# No One Read (past tense) My Thread!!!



## funlad3 (Oct 9, 2010)

About the DIY overflow? Yeah, that... Anyways, I'll add pictures of my work so far soon. Tomorrow I need to sand the edges so that they're even... Then I can cut the sides and acrylic glue them on on Friday!

Should the dried Expo Marker matter? It was evidently baked on while I was heating the acrylic... I wouldn't ask, but it seems as if the acrylic wrapped itself around the marker, leaving none of it exposed!


----------



## funlad3 (Oct 9, 2010)

Comments? Questions? Advice? Proof you've seen this thread? POST A REPLY!!! I go paranoid when no one does! (Or at least more paranoid... Those assassins haven't got me yet! Seriously, there are Samurai Assassins after me. I am the King of Ninjas. And yes, even before the evil ninja craze... The only good thing about it is that I can say I'm the Ninja King without people believing me. No one believes... No one should! I'd assassinate them/you at any given time, and you don't want to live in fear. Do you?)


----------



## TheOldSalt (Jan 28, 2005)

Oh, I read it alright. 
I just couldn't make any sense out of it, so I gave up and moseyed on. Seeing this now, I can tell you that what I almost thought you were saying was WAY off, so it's probably for the best.


----------



## funlad3 (Oct 9, 2010)

Sorry, I can be confusing sometimes... (I would put a smiley, but it somehow doesn't fit here, you know?) I'm still looking for an acrylic, but for now, I'm very pleased with my results. It took two hours BECAUSE:

1. My acrylic is 1/4 inch instead of normal 1/8 inch. It took four times as long to heat.

2. My pieces weren't cut. I had to cut them all on the spot with a band saw.\

3. This was my first time with acrylic. I can go way faster next time.

If I had my pieces cut with my CURRENT experience using 1/8 inch acrylic, it would probably take around 20 minutes. Not to shabby!


----------



## funlad3 (Oct 9, 2010)

*Question*

Should I worry about the marker?


----------



## AquariumTech (Oct 12, 2010)

TheOldSalt said:


> Oh, I read it alright.
> I just couldn't make any sense out of it, so I gave up and moseyed on. Seeing this now, I can tell you that what I almost thought you were saying was WAY off, so it's probably for the best.

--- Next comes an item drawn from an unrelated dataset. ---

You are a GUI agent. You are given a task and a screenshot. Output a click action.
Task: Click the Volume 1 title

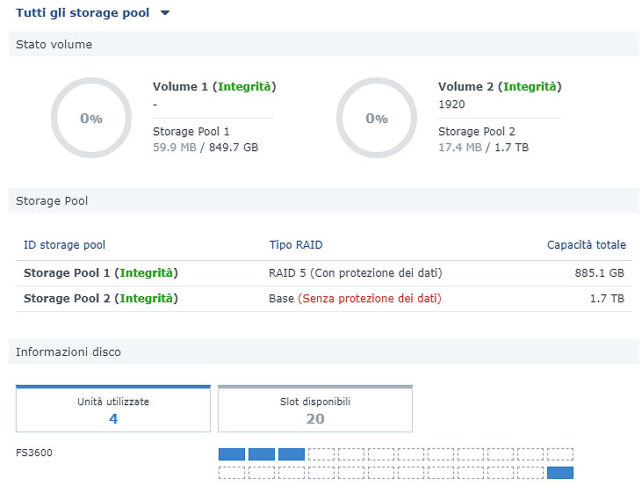coord(214,87)
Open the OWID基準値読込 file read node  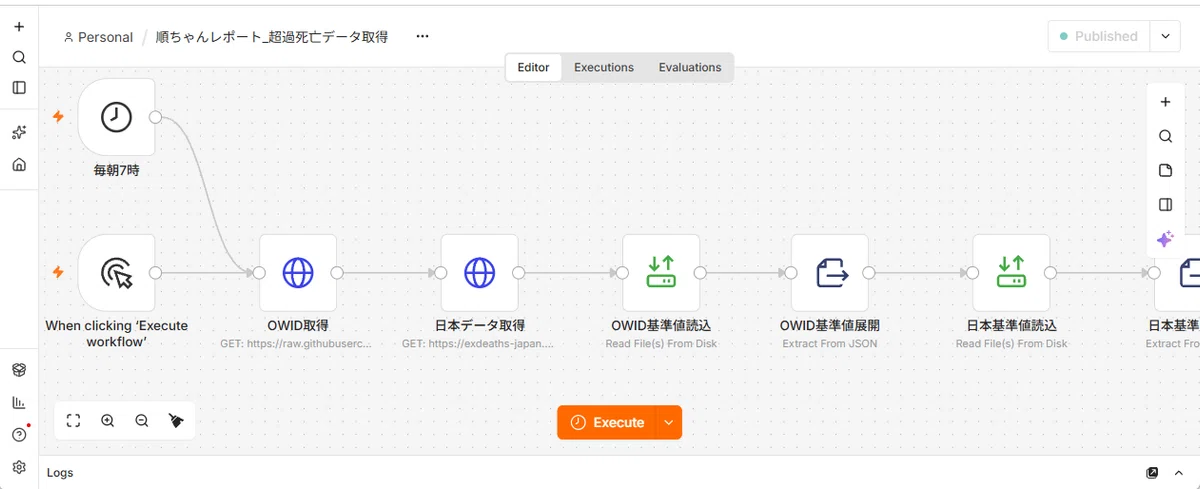tap(661, 273)
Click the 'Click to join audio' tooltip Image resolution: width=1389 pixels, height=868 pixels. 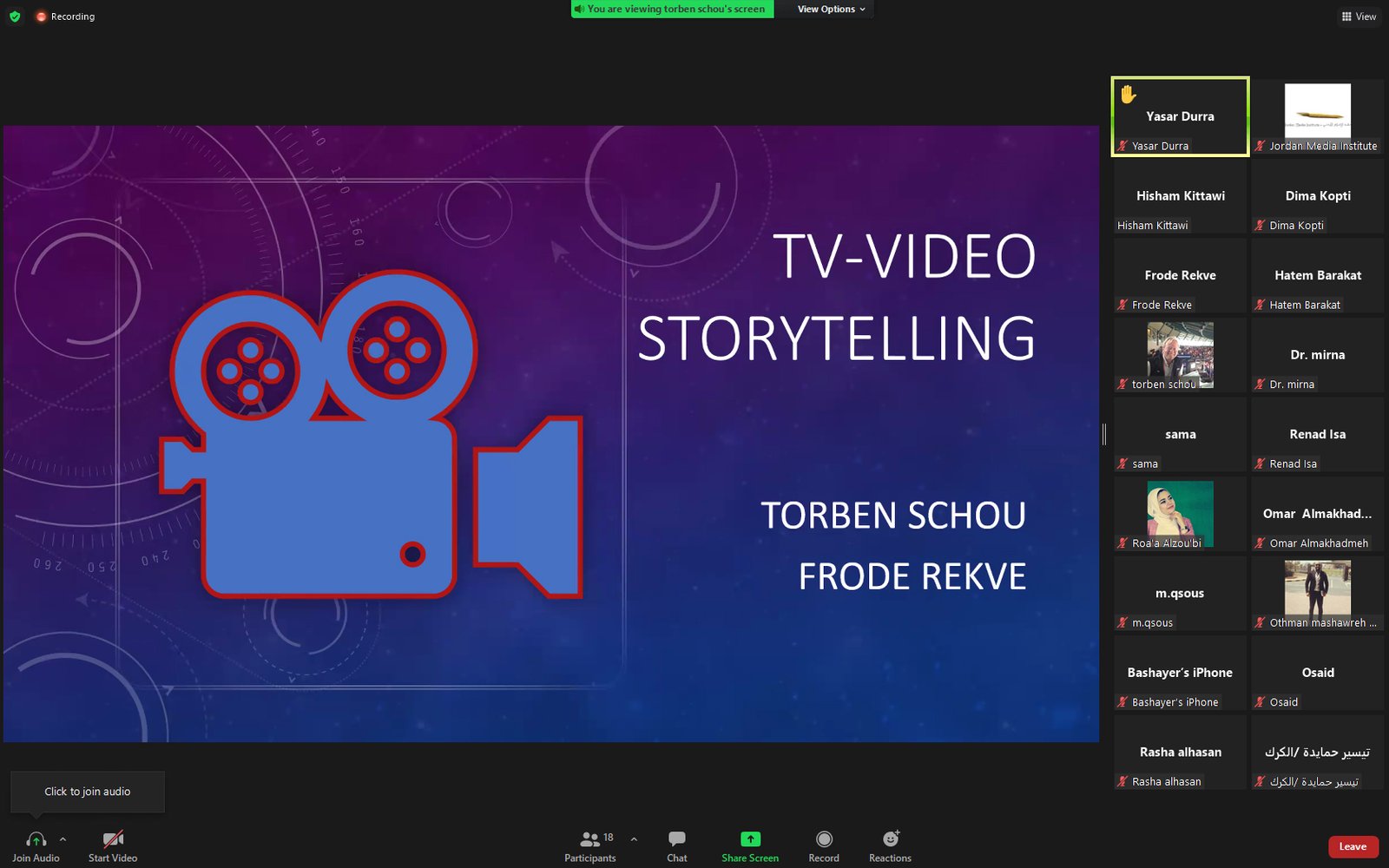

Lol thats exactly what I said when I read it.


----------



## TheOldSalt (Jan 28, 2005)

Nah, don't worry about the marker. The ink either solidified when cooked or will wash away harmlessly.


----------



## funlad3 (Oct 9, 2010)

All ready to glue tomorrow! I'll be using a two inch pseudo bulkhead. It's a Frankenstein of plumbing arts that cost of a whopping total of $4! I'll either have pics tomorrow or on Monday!


----------



## AquariumTech (Oct 12, 2010)

Good luck man, hope you got all your measurements right and everything else aligned.


----------



## funlad3 (Oct 9, 2010)

For the most part, everything worked fine. My one insert was a little too log and then a little to short... Anyways, I used my handy dandy acrylic epoxy. I got home and was scraping off some of the extra with an Exacto Knife, and two parts broke off! Nice quality Menards! Thanks! Anyways, I jut finished Silicone-ing them back in place... I know silicone usually doesn't work with acrylic, but I put a few small cuts down along the sides of the pieces. I'm hoping the silicone fills in the gaps and sticks to itself, making it work. We'll see though. Pictures tomorrow!


----------



## CollegeReefer (Sep 1, 2006)

I have seen this design before but I think you are missing a key part. There should be a weir/baffle after your "u" to keep water in the "u". Without it all of your water will drain out when the pump is off and break the siphon. 

From melevsreef.com


----------



## Revolution1221 (Apr 20, 2010)

ahaha just look at the shadow of your arm in the second picture... it looks pretty funny!


----------



## funlad3 (Oct 9, 2010)

I have the second baffle in, I just couldn't hod it in and take pictures at the same time... Anyways, so far, it looks like it'll work. It's done, I just need to figure out if I can install it... The lip on my tank is pretty wide...


----------



## iheartfish:) (Jan 19, 2011)

funlad3 said:


> Comments? Questions? Advice? Proof you've seen this thread? POST A REPLY!!! I go paranoid when no one does! (Or at least more paranoid... Those assassins haven't got me yet! Seriously, there are Samurai Assassins after me. I am the King of Ninjas. And yes, even before the evil ninja craze... The only good thing about it is that I can say I'm the Ninja King without people believing me. No one believes... No one should! I'd assassinate them/you at any given time, and you don't want to live in fear. Do you?)


Haha  Sorry, all I can say. But that is pretty funny!


----------